Acoustic engineers are using attenuation, backscattering and other measurements of sound waves to deliver unobtrusive, low-cost inspection tools for food processors.

Aaron Diaz, senior research scientist, Pacific Northwest National Laboratory, Richland, WA. Source: Pacific Northwest National Laboratory.

Light waves in the electromagnetic spectrum have yielded a host of technology tools for food manufacturers, from radio frequency to gamma rays. Overshadowed is another unseen mechanical force: sound waves. But acoustics and ultrasound have tremendous potential in food and beverage applications, and scientists and acoustical engineers are working to unlock that potential. One of the biggest concentrations of acoustics experts can be found in Richland, WA, at the Pacific Northwest National Laboratory (PNNL), one of 10 US Department of Energy scientific research centers. Managed by the not-for-profit company Battelle, PNNL is home to about 40 technical experts in ultrasound and acoustics. They are applying sound waves to the challenge of noninvasive inspection and attempting to transfer the core technology to the commercial sector. Included on the acoustics team is Aaron Diaz, senior staff scientist.

Diaz graduated from the University of California, Santa Cruz with a B.S. in physics and immediately joined the staff at PNNL, where he initially applied his specialty in marine mammal sonar on lab projects involving underwater acoustics. Over the last 20 years, he worked in several of the lab’s research and technology development areas before focusing on ultrasonic and electromagnetic nondestructive examination measurements, imaging and analysis. He is project manager and principal scientist for acoustic inspection systems, a technology initially developed for US Customs inspectors, IRS fuel compliance officers and counter-terrorism and drug-interdiction officials. The lab also has worked to transfer acoustic inspection to food manufacturing.

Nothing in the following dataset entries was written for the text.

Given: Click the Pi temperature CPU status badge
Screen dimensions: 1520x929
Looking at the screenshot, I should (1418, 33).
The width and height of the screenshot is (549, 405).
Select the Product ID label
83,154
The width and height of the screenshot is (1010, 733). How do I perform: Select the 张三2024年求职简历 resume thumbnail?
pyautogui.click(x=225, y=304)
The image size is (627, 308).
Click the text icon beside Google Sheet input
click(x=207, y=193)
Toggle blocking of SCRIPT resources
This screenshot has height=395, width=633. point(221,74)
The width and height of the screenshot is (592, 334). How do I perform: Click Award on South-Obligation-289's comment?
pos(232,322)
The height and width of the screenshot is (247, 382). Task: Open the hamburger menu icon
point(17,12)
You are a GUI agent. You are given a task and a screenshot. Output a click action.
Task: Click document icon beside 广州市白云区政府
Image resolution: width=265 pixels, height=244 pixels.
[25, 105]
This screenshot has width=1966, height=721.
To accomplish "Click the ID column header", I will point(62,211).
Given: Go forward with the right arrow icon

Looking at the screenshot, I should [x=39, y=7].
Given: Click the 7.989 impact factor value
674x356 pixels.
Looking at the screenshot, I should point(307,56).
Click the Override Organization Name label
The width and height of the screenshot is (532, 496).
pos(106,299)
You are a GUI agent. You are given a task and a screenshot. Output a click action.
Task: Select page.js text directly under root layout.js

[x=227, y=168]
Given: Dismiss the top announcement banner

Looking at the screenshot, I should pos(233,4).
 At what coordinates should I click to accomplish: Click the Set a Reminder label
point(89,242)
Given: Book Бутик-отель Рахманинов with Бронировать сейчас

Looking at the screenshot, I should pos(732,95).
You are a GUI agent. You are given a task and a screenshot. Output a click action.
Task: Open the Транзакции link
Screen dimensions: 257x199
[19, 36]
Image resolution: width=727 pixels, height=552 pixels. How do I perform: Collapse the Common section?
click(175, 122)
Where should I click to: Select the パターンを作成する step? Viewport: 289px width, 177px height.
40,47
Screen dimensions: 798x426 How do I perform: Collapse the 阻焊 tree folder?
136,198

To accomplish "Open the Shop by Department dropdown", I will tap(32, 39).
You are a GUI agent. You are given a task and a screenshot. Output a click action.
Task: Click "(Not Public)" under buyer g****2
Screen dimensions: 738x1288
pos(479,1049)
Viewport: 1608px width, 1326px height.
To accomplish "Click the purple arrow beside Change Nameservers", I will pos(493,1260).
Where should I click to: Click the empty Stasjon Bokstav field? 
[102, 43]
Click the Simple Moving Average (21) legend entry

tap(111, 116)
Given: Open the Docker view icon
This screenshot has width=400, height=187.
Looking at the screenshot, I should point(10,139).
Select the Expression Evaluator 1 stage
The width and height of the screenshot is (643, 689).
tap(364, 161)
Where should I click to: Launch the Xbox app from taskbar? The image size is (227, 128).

Aaron Diaz uses a handheld acoustic inspection device to determine the contents in a 55-gallon drum. Portable devices using sound waves to inspect sealed containers were the initial focus of acoustical engineers, but now they are applying the technology to inline inspection of food and beverage products. Source: Pacific Northwest National Laboratory.

FE: What was the first application for a PNNL acoustic inspection system?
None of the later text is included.